Pubblicato per la prima volta su Venerato Maestro Oppure il 24 ottobre 2013.
Una recensione dell’album in coppia con Duke Garwood “Black Pudding”, sempre del 2013, è recuperabile qui.
La notizia della sua morte improvvisa mi ha davvero rattristato. Per me Mark era davvero una leggenda, un eroe. L’ho visto a Roma in concerto con Greg Dully appena formati i Gutter Twins. Le canzoni non erano paragonabili a quelle con gli Screaming Trees e neppure avvicinabili ai suoi album da solista ma quando Mark cantava, quella sera, si illuminava la scena. Mi ricordo Greg molto scherzoso e disponibile con il pubblico dopo il concerto (ha delle manone il simpatico Greg) mentre Mark più defilato era un pezzo di ghiaccio, molto riservato. Era ancora nel suo momento di grazia…ma avrei voluto ascoltare dal vivo le canzoni del suo repertorio maggiore…ora so’ che non ne avrò più la possibilità. R.I.P. grandissimo Mark!!!
terrò cari anche questi due post oltre la sua musica ❤
Pingback: reblog: Mark Lanegan (25/11/1964-22/2/2022) — Venerato Maestro Oppure – Il Canto delle Muse
Non riesco ancora a capacitarmi, cazzo. Sono stato fortunato, l’ho visto in concerto un paio di volte. Una delle più belle voci che abbia mai ascoltato.

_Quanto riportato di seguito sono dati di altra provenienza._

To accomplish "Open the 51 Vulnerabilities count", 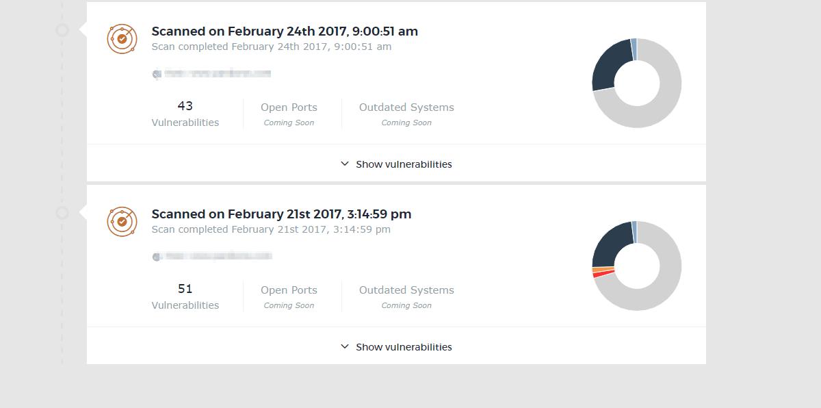I will (185, 296).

E` particolarmente triste che, in Itaia, gente che dice di occuparsi di musica perda tempo a discutere dell’immondizia sanremese invece di analizzare il contributo alla canzone d’autore di personaggi come Mark Lanegan o Nick Cave.
Il problema è che il povero Lanegan in Italia lo conoscono in 4, mentre Giusy Ferreri in milioni. E i giornalisti si adeguano, perché gli editori soffiano sul collo. È ingiusto, ma è cosi.
L’ho visto on stage una volta, con i Twilight Singers: mark era presente fisicamente ma “perso”, se n’è andato dopo due canzoni. Ho amato gli Screaming Trees pre grunge, ma quella era farina del sacco di Gary Lee Conner. Il vero Mark Lanegan è stato quello dei meravigliosi album solisti. Grande voce, grandi canzoni. Ora ha raggiunto Layne, Kristen e Kurt. Troppo presto però.
E` vero, e` ingiusto. In questi casi pero` mi viene da pensare, forse con un po`di snobismo: “a ognuno il suo”.